As many as 200 medicines have already, or will soon, have new names as the TGA pushes ahead with its policy of harmonising Australian drug names with their common international forms
In 2013 the TGA announced it would begin a project to harmonise Australian drug names and their excipients (inactive ingredients) with overseas naming conventions. From April 2016, the TGA began updating some medicine and ingredient names to be consistent with International Non-proprietary Names.
A four-year transition period has been set to allow manufacturers, health professionals and patients to adjust to the changes.
Writing in the latest edition of Australian Prescriber, Jerry Yik, SHPA policy analyst, says the move to harmonise Australian medicine names with international names is a “welcome one”.
“Although there is likely to be some short-term disruption during the transition, the longer-term benefits of improved consistency and reduced confusion align with the principles of the quality use of medicines and medication safety”.
“It is our responsibility as health professionals to convey these changes to patients to minimise confusion,” said Mr Yik.
Among the medicines whose names are being altered are:
- Amoxycillin – spelling change to amoxicillin
- Cephalexin – spelling change to cefalexin
- Cyclosporine – ciclosporin
- Oestradiol – estradiol
- Carbidopa anhydrous – carbidopa
- Codeine phosphate – codeine phosphate hemihydrate
- Frusemide – will be dual labelled till 2023 as furosemide (frusemide)

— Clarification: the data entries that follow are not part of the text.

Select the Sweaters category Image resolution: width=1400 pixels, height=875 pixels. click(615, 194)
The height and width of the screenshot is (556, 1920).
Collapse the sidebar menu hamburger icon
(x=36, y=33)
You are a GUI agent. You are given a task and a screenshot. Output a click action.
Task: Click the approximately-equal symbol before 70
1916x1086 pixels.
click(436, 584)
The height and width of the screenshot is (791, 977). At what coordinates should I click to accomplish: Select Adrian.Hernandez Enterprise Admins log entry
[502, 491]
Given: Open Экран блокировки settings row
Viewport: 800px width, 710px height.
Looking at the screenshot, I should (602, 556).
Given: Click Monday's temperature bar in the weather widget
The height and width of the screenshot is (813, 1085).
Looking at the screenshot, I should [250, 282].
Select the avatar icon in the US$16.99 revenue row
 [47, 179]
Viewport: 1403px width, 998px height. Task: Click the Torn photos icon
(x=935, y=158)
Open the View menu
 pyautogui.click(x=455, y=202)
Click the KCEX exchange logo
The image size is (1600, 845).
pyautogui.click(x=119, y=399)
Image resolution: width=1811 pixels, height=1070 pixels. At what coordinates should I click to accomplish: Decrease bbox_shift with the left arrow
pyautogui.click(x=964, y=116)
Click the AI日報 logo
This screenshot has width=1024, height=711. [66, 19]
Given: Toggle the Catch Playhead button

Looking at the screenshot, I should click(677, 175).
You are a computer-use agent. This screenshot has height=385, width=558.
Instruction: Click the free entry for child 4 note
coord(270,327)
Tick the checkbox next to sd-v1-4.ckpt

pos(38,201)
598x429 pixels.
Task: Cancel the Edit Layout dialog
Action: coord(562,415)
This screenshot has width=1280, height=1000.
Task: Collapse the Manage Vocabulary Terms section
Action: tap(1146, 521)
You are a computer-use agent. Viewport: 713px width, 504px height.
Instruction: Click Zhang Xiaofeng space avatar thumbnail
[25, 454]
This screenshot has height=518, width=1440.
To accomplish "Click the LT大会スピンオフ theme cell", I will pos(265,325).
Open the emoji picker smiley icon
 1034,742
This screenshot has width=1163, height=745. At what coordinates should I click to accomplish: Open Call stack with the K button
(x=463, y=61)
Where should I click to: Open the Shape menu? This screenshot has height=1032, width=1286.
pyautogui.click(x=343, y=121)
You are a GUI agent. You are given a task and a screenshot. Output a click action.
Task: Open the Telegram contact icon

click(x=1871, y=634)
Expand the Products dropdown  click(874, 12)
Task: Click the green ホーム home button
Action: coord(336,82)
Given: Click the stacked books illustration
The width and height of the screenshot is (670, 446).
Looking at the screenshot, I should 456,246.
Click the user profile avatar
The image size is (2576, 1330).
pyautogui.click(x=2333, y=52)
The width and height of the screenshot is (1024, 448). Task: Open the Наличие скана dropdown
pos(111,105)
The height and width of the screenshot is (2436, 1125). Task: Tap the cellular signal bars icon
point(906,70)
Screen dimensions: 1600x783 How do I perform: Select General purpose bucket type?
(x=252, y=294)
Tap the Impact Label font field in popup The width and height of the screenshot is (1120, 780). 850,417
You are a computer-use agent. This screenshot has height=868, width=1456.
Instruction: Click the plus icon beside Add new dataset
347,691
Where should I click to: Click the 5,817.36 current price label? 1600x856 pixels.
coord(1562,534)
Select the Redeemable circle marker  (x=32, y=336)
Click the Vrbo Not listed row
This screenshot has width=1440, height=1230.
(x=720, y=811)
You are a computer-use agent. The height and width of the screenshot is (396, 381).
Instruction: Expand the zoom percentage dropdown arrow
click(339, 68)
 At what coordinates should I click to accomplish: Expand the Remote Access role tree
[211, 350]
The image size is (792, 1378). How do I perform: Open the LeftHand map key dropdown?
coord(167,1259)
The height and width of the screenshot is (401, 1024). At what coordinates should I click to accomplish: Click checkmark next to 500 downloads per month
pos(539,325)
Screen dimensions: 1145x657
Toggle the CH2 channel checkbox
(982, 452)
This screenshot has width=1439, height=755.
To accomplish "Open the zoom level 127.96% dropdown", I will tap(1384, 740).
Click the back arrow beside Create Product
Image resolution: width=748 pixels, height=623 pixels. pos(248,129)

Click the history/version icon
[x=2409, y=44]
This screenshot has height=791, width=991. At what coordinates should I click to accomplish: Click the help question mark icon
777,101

- Lignocaine – dual labelled till 2023 as lidocaine (lignocaine)
Adrenaline and noradrenaline are special cases and will always be known as ‘adrenaline (epinephrine)’ and ‘noradrenaline (norepinephrine)’, the TGA has stated.
Mr Yik highlighted the impact of the changes, saying that they go further than just affecting health practitioners and consumers.
“Resources such as the Australian Medicines Handbook, the Pregnancy and Breastfeeding Medicines Guide, and the Australian Injectable Drugs Handbook will need to consider the TGA’s determination when reviewing their next editions.
Pharmaceutical companies that prepare medicines information will need to review the content to ensure it aligns with the updated medicine and excipient names during the transition period, and then again in 2020 or 2023 when the transitional arrangements expire,” he said.